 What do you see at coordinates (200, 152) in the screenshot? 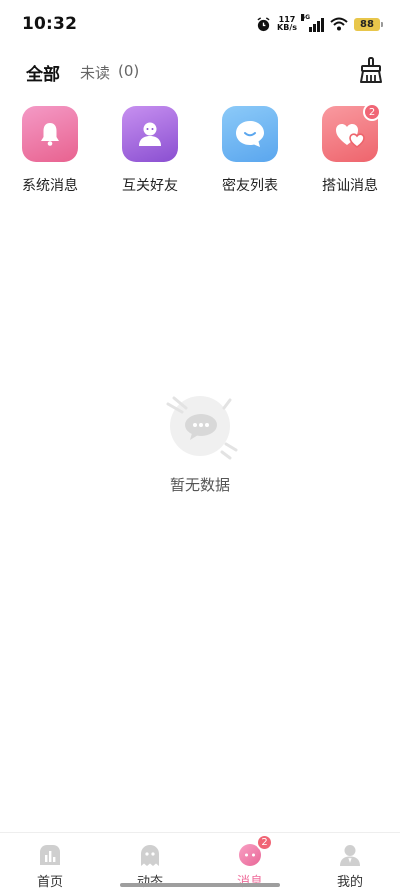
I see `message-categories: 系统消息 互关好友 密友列表 2 搭讪消息` at bounding box center [200, 152].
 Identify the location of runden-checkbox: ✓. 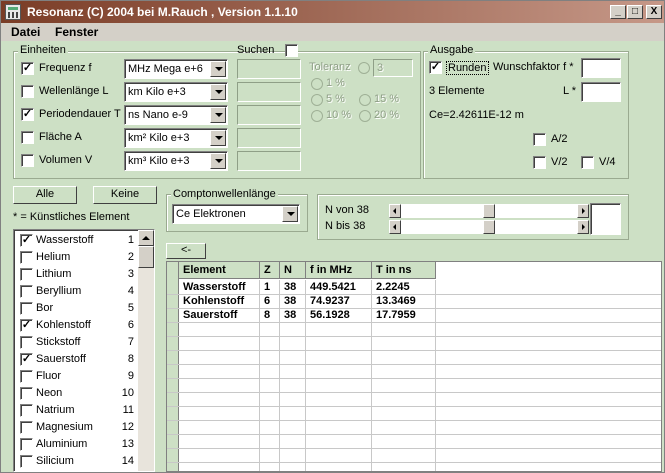
(436, 68).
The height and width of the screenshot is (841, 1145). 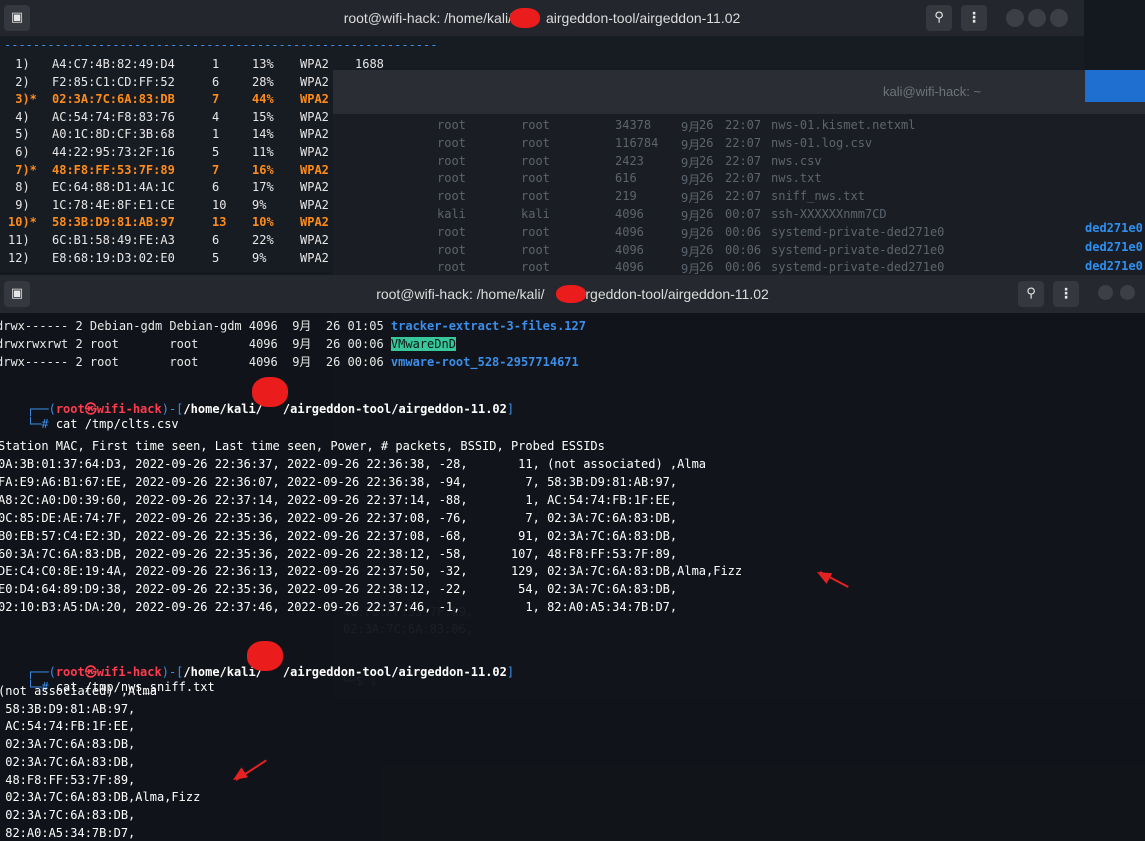 What do you see at coordinates (630, 160) in the screenshot?
I see `bg-size: 2423` at bounding box center [630, 160].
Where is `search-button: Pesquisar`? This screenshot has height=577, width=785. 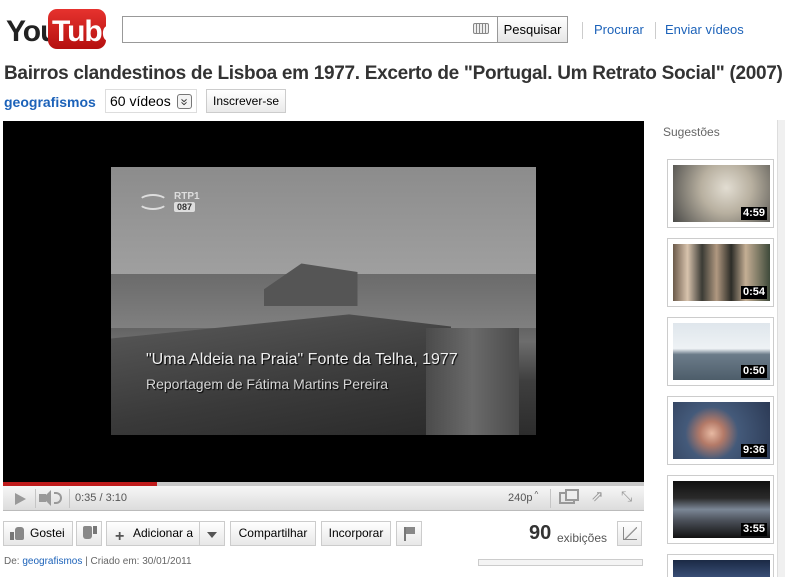
search-button: Pesquisar is located at coordinates (532, 30).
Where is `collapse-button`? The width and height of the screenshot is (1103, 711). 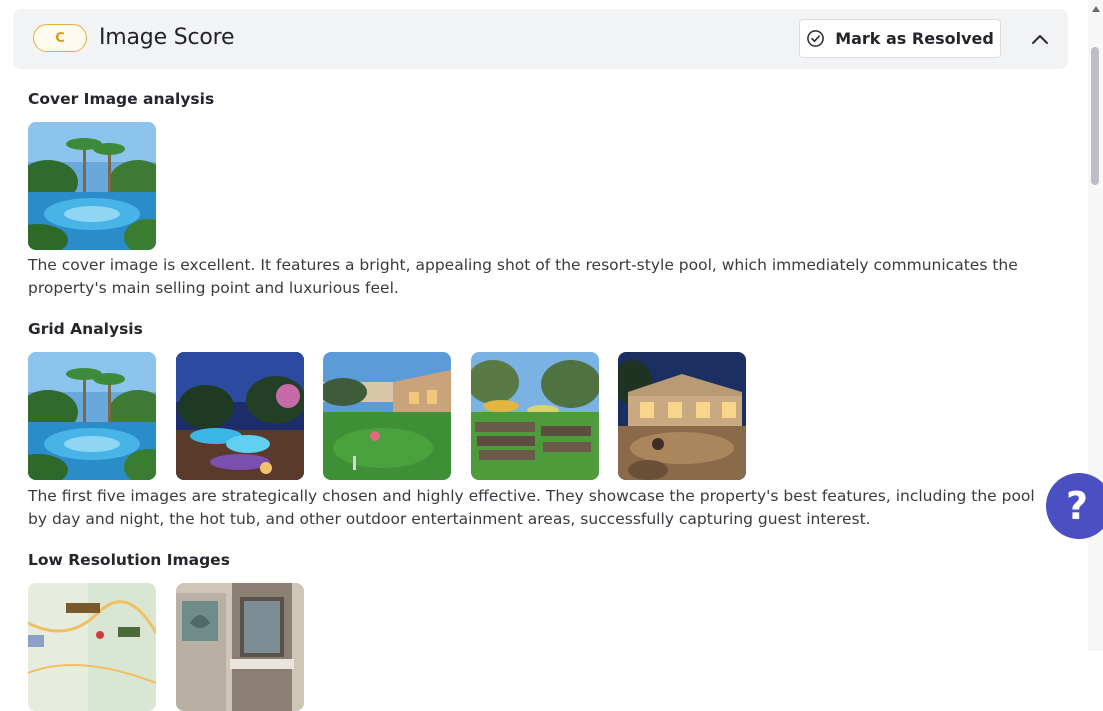 collapse-button is located at coordinates (1040, 39).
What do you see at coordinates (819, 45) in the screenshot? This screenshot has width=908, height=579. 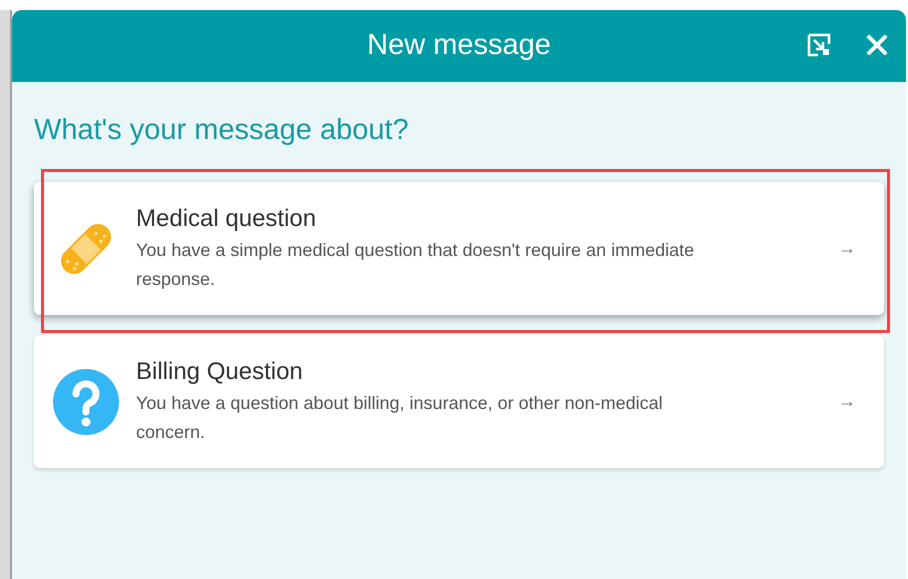 I see `pop-out-icon` at bounding box center [819, 45].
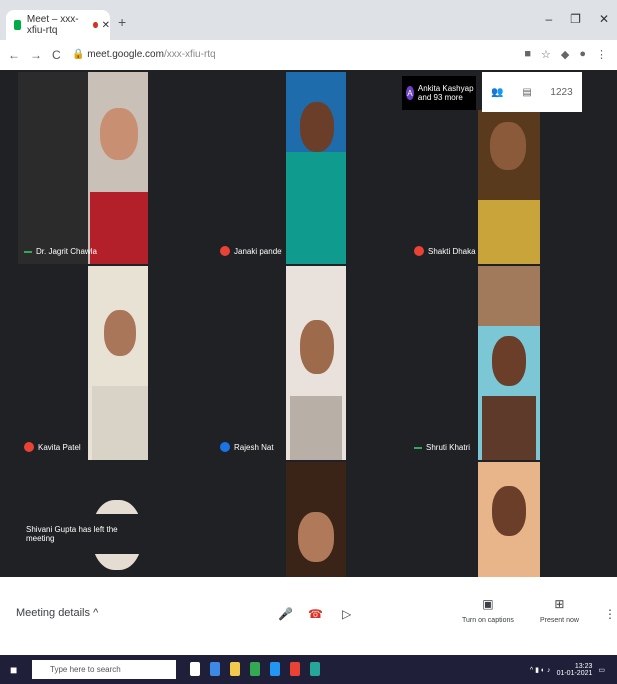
▬▬▬
Перепишите всё от строки с «has height=577, width=785.» вниз до строки с «search-button: Pesquisar is» включительно в виде JSON-списка строк: каждая строка текста становится отдельной строкой списка, пустые строки пропускаются. Изображения в ответ не включайте.

[
  "Where is `search-button: Pesquisar`? This screenshot has height=577, width=785. ",
  "search-button: Pesquisar is located at coordinates (532, 30)."
]